En parallèle de la banlieue tant convoitée naissent dans le paysage urbain des bâtiments d’habitation hors du commun, où l’on expérimente de nouveaux matériaux et de nouvelles formes en réaction aux styles architecturaux traditionnels et tranquilles jusqu’alors connus. Les maisons Kinsmen d’ExpoCité et Habitat 67 d’Expo 67 s’inscrivent dans un courant contestataire face à l’ordre et la société de consommation dans lequel était plongé le Québec.
La maison Kinsmen
La maison Kinsmen de 1968 venait faire un pied de nez aux bungalows traditionnels. Cette maison marque le début d’une architecture résidentielle contemporaine au Québec. Créativité et audace sont sans contredit les qualificatifs appropriés pour cette construction où le caractère épuré était avant-gardiste.
Une fenestration abondante et étudiée, un jeu de toits plats, une mince cheminée d’aluminium positionnée bien en évidence en façade avant qui rappellent un style industriel et une porte d’entrée d’un rouge vif sont tous des éléments architecturaux totalement nouveaux pour une maison unifamiliale. On se retrouve aux antipodes des cottages et des bungalows maintenant bien implantés dans les banlieues du Québec.
Habitat 67
De son côté, Habitat 67 a permis au Québec de se faire connaître mondialement en matière d’architecture. Bien que ce soit aujourd’hui extrêmement coûteux d’y acquérir un appartement, ce complexe d’habitation inspiré des maisons de l’île grecque de Santorin était d’abord dédié aux familles à revenus moyens, tout comme le bungalow des banlieues.
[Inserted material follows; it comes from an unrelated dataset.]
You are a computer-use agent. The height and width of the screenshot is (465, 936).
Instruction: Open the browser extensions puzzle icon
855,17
Conceptuellement, l’architecte Moshe Safdie voulait mettre un terme à la claustrophobie et à l’uniformité de la vie urbaine. La construction démarra en 1965 pour se terminer trente mois plus tard. Le bâtiment composé de 354 modules de béton préfabriqués compte 150 appartements, chacun comprenant entre un et huit modules. Lors du chantier, on a même construit une usine à proximité du site pour y produire les 354 modules qui ont été assemblés à l’aide d’une grue.
À première vue, on pourrait penser que les modules sont positionnés aléatoirement. Mais en réalité, lorsqu’on se place selon certains angles précis, on voit bien les séries de pyramides reliées par des aires communes de circulation, où sont regroupées des passerelles piétonnes protégées, des escaliers et des ascenseurs.
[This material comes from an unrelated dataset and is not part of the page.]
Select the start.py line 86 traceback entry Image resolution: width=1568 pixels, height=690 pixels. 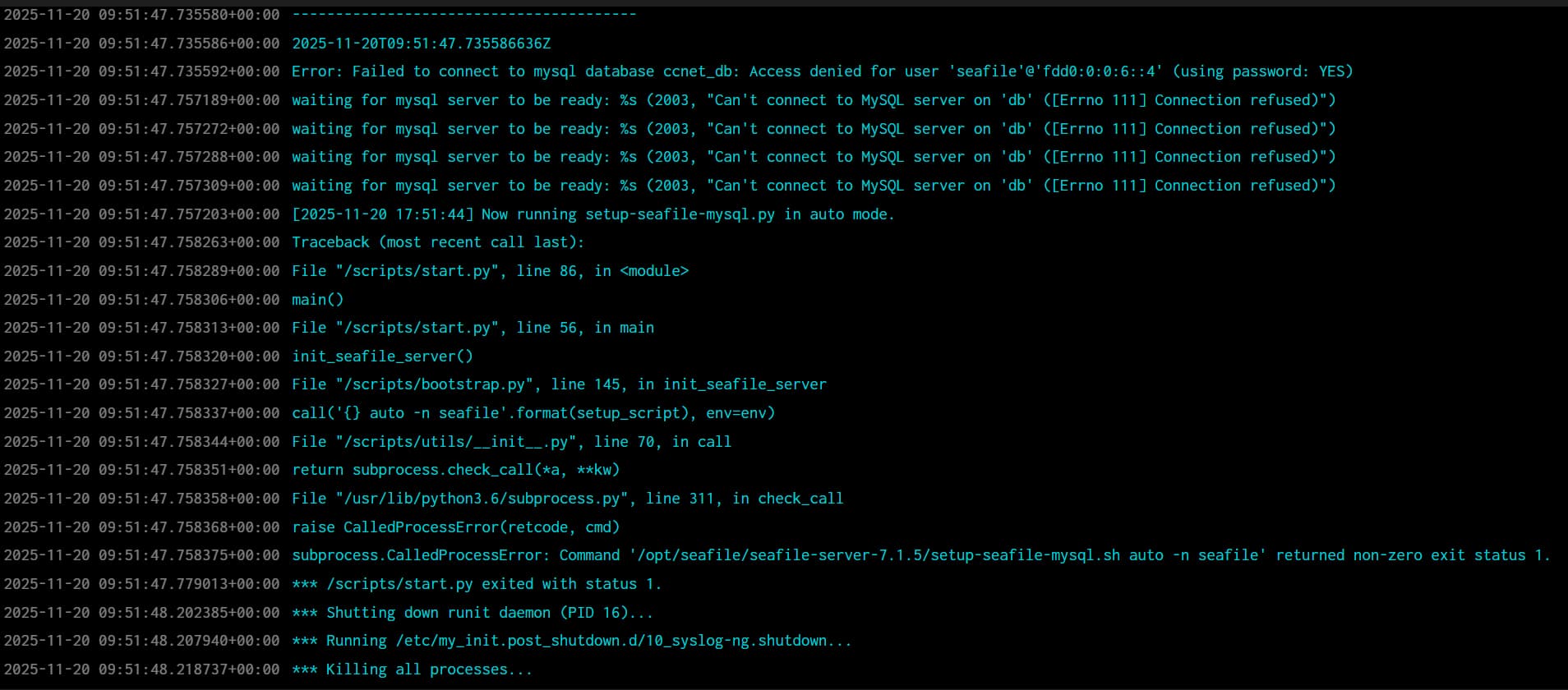[490, 271]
Un des éléments intéressant et novateur réside certainement dans l’emplacement de chaque appartement. Le concept veut que chaque appartement soit soigneusement positionné à un angle opposé à celui du dessous. Ainsi, le toit de chacun devient la terrasse de l’autre, rendant chaque terrasse privée de la vue des voisins, mais permettant une vue sur trois orientations, pour certains sur la ville de Montréal, et pour d’autres sur le fleuve Saint-Laurent. Il faudra attendre en 2009 avant que ce bâtiment d’exception soit classé « monument historique ». Habitat 67 devient ainsi le premier bâtiment moderne à obtenir cette reconnaissance du gouvernement.
Bref, force est de constater que les nouvelles tendances « modernes » convoitées par les clients potentiels d’aujourd’hui n’ont rien de nouveau. De nos jours, on tente maladroitement d’habiller un bungalow ou un cottage d’éléments « modernes » du milieu du siècle dernier. Sans grand succès malheureusement.